This was a Golden Retriever Club hosting the trial so they had special placings for the goldens too. On Saturday Teddi was 1st place Golden, 4th place all breed. There were two dogs who got scores of 100 and time was the decider. Today the judge was more particular on positions and obedience moves. Which is fine so we had to step up to the plate. I messed up on the front finish right halt, we did the behavior... I just moved my feet too much. Then on the stop down, the judge said before if the dogs butt hits the ground first it is 3 points off. Teddi didn't "sit" to down, but she does put he butt down then slide to her elbows, so I think he marked her for that too. Oh well. She still Q'd. Today she was 4th place all breed, and 2nd place Golden. I was very proud of her. 

So now Teddi is "Casino Farm's Reddi Teddi RN". 

:

Off to update my signature.


----------



## Cathy's Gunner (Dec 4, 2008)

Way to go Teddi! Congratulations!


----------



## AmberSunrise (Apr 1, 2009)

Yay - You go Teddi!!

Congratulations


----------



## 2golddogs (Oct 19, 2009)

Great job team Teddi!! Congratulations!


----------



## Enzos_Mom (Apr 8, 2010)

Way to go, Teddi! I'm so bummed that I didn't make it out there. =(


----------



## Megora (Jun 7, 2010)

Congrats Ann/Teddi!!!  

Of course you realize, you have to keep going with this<:


----------



## Maxs Mom (Mar 22, 2008)

Yeah we might do a bit more... Teddi will always be limited as to how far she can go since she won't jump anymore... at all. However I think I want to pursue, novice beginner with her and go for her CD. She and Gabby may work together. 

Challenges at that with Teddi will be in novice sitting still while she gets approached and pet by the judge, and stand for exam in her CD. She is too much of a golden, we have our work cut out for us. When she is on, all the rest will be a piece of cake for her.


----------



## hotel4dogs (Sep 29, 2008)

yay Teddi! I am so proud of you and your mom!!!!


----------



## AmberSunrise (Apr 1, 2009)

Maxs Mom said:


> .
> 
> Challenges at that with Teddi will be in novice sitting still while she gets approached and pet by the judge, and stand for exam in her CD. She is too much of a golden, we have our work cut out for us. When she is on, all the rest will be a piece of cake for her.

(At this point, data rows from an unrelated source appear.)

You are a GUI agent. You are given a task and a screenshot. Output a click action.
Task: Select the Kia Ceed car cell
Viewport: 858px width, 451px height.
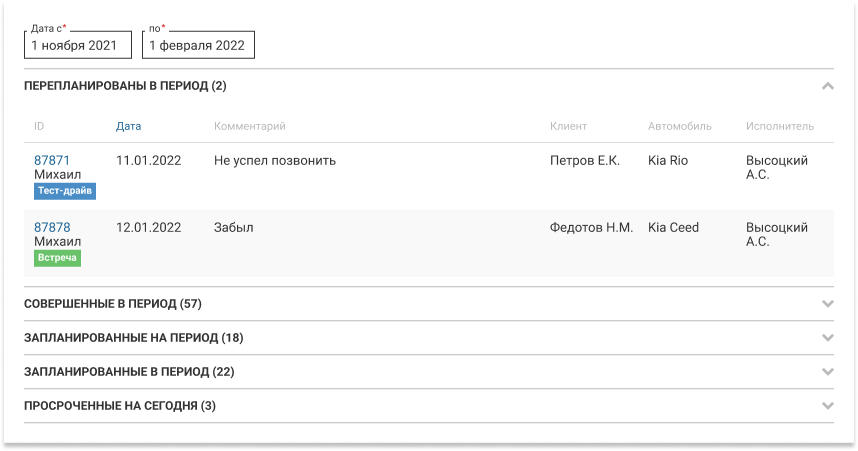[x=673, y=227]
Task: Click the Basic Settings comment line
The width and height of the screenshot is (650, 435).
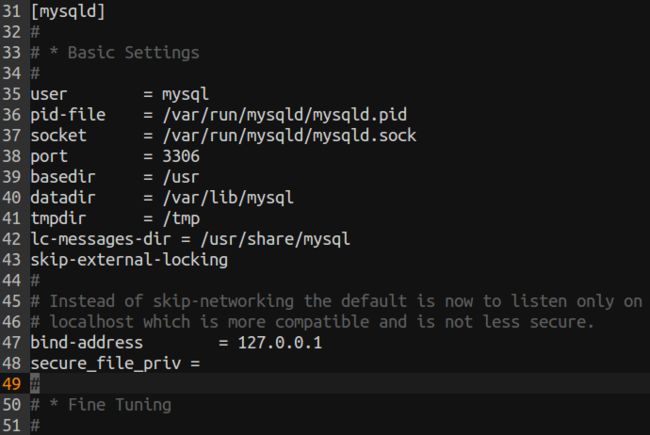Action: point(115,53)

LOL - I just went to a seminar and picked the Stand for my mini-session. Denise Fenzi advised, and I will certainly change it to this, that the Stand for Exam be treated as an attention exercise - attention on me, not the judge. This should work for both my Faelan (he is very aware of his surroundings and people's energy) and Towhee (my social butterfly extraordinaire).


----------



## LibertyME (Jan 6, 2007)

Congrats Teddi!!!!
I see a CD in your future! ;-)


----------



## Selli-Belle (Jan 28, 2009)

Great Job...wish I had been there!


----------



## Maxs Mom (Mar 22, 2008)

Selli-Belle said:


> Great Job...wish I had been there!


Carolyn, are you doing any upcoming agility trials? I want to meet you and I always seem to miss when you are there. 

Ann


----------



## DianaM (Feb 18, 2010)

Congrats Teddi!!


----------



## Loisiana (Jul 29, 2009)

Congrats on the title!

That's ridiculous about taking off three points if the dog's butt hits first. That should be perfectly acceptable as long as the dog doesn't pause in the sit position.

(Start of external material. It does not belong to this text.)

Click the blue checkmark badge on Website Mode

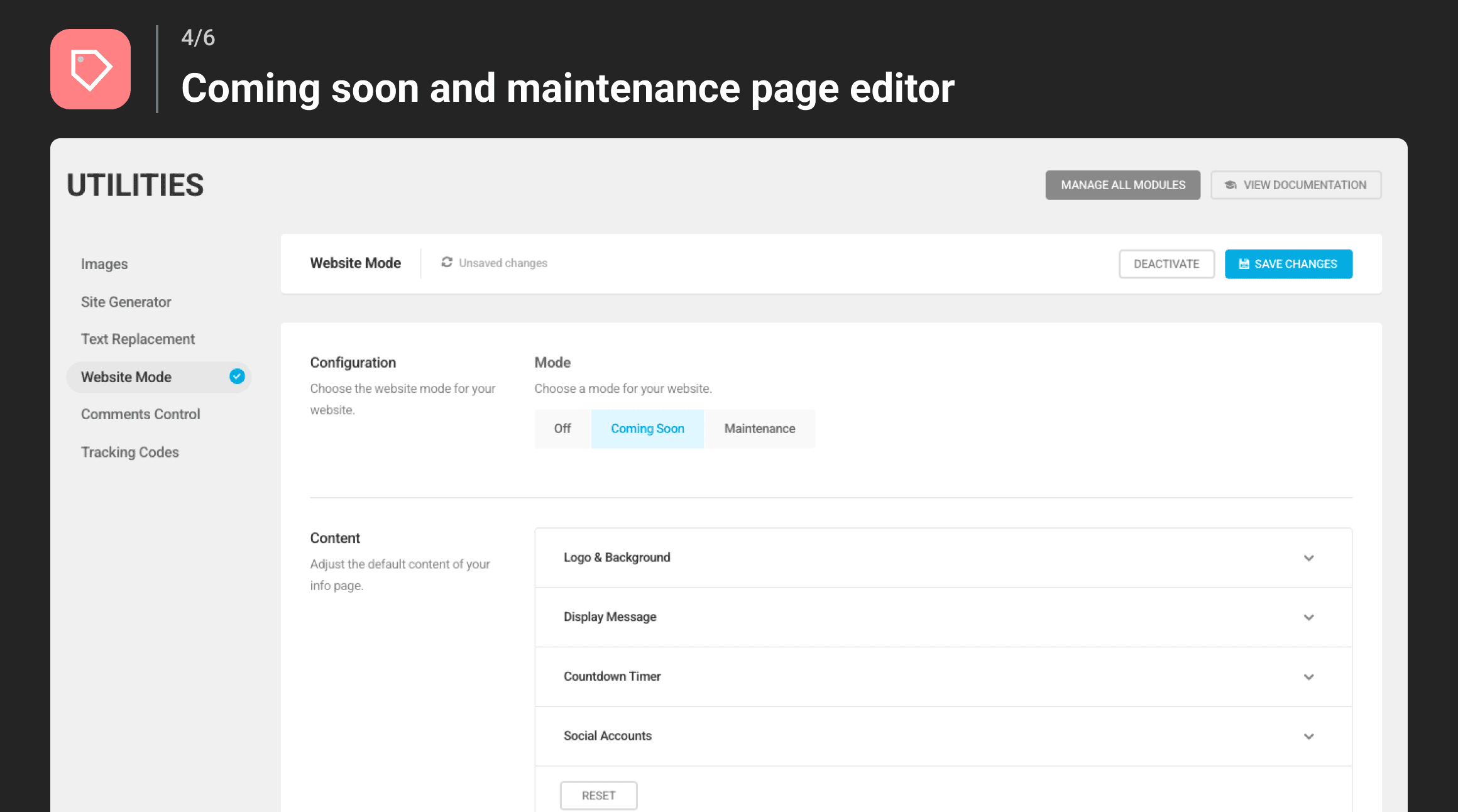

For teaching the exam, I keep a treat (or a toy) in my hand and toss the treat at different times during the exam. As I toss I tell the dog "get it!" and the dog is released. At first I'll toss it just as the person is approaching, then once the person can approach without the dog looking away from me I'll wait until the person touches the head, and so on, until the dog can get through the whole exercise without taking his eyes off me, and at that point the tossing will be in random times during the exam (and of course sometimes no toss at all and practice walking back instead). If at any point the dog looks at the examiner just toss the treat and tell dog to get it. The dog becomes so preoccupied with when you are going to toss his treat that he will barely even notice someone examining him.


----------



## Maxs Mom (Mar 22, 2008)

Thanks Jodie, i will give it a try. My only concern is people are MUCH more high desire than food... But I will still try. She is a goof ball! Like all goldens.


----------



## sammydog (Aug 23, 2008)

WOOO HOOOO!!! Way to go Ann and Teddi!!!

I am so proud of you guy, I can also see more obedience titles in your future! Keep up the wonderful work!!!

Go Teddi!!!!


----------